EPIC, an after-school group at Sherman High School in Boone County, stands for “empowered prioritized intelligent chicks” — and they’ve been busy. Some members helped to organize a march to support striking teachers earlier this month, and one recent weekday, they nibbled on doughnuts and fruit snacks as they made packing lists and finalized travel plans to D.C.

“Hopefully it stops people getting murdered,” 16-year-old Haley Kenney said of the March for Our Lives. “Hopefully it signifies some importance [that] students that don’t even know the other students that died are standing up for them. Murder is horrible.”

EPIC is part of Young West Virginia, a youth-led network of middle-schoolers, teens and college students throughout the state. Ten students from Boone County will make the trek to Washington, along with roughly 30 peers from Kanawha, Ohio, Cabell, Logan, Mingo and Greenbrier counties. They’re part of Young West Virginia’s task force aimed at ending mass shootings.

The students in EPIC said they generally feel safe at their small school of roughly 400 students, about a half-hour from Charleston. But some, including junior Morgan Smith, 17, were also shaken by what students described as talk of a threat at the school shortly after the Florida shooting.

“It seemed like nothing at first, but I kept hearing about it, and I kept hearing about it, and I’m like, OK this isn’t something you can joke about, especially after a shooting happened,” she said. “And I got scared. I’ve never been scared to come to school before for anything more than a bully.”

Freshman Lyeza Kelley, who’s tasked with posting D.C. pictures to the group’s Instagram, was hopeful they would bring another important message to the demonstration.

“Where we have this reputation of being ignorant or stupid or addicted to drugs, we’re trying to show we’re not that kind of group, and we are actually trying to help with the country, and we’re not just sitting here doing nothing,” she said.

Some of the students in EPIC have family members who are gun owners and hunters, and some identify as gun owners themselves. Morgan said she can understand arguments on both sides of the gun control debate, but she thinks AR-15-style rifles, like the one used in the Parkland shooting, belong only in the hands of law enforcement or military personnel.
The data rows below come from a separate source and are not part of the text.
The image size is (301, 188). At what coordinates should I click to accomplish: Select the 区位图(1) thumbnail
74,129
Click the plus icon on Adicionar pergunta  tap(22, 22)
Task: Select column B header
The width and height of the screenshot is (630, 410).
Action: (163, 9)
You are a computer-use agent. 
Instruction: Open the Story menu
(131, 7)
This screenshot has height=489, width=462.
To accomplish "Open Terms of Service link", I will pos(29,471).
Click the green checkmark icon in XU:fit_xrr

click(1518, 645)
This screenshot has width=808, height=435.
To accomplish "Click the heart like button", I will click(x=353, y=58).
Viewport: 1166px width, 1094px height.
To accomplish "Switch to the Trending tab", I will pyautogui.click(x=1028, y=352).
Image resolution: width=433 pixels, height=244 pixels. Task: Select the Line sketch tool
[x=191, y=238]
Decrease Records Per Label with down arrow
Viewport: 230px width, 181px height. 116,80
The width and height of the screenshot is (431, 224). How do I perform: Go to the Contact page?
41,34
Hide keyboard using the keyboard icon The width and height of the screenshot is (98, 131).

“You shouldn’t be able to get an assault rifle, the only purpose of those is to kill a lot of people fast — kill people fast — guns like don’t serve a purpose. … But I hunt, and I have guns, and self-defense, handguns, 100 percent — shouldn’t be in a school or around a school.

“If you’re walking around Walmart with a gun on your side, I see nothing wrong with that, it’s for self-defense if something does go wrong ‘cause how crazy of a world we live in.”

EPIC is part of Appalachia Center for Equality a project of the American Friends Service Committee.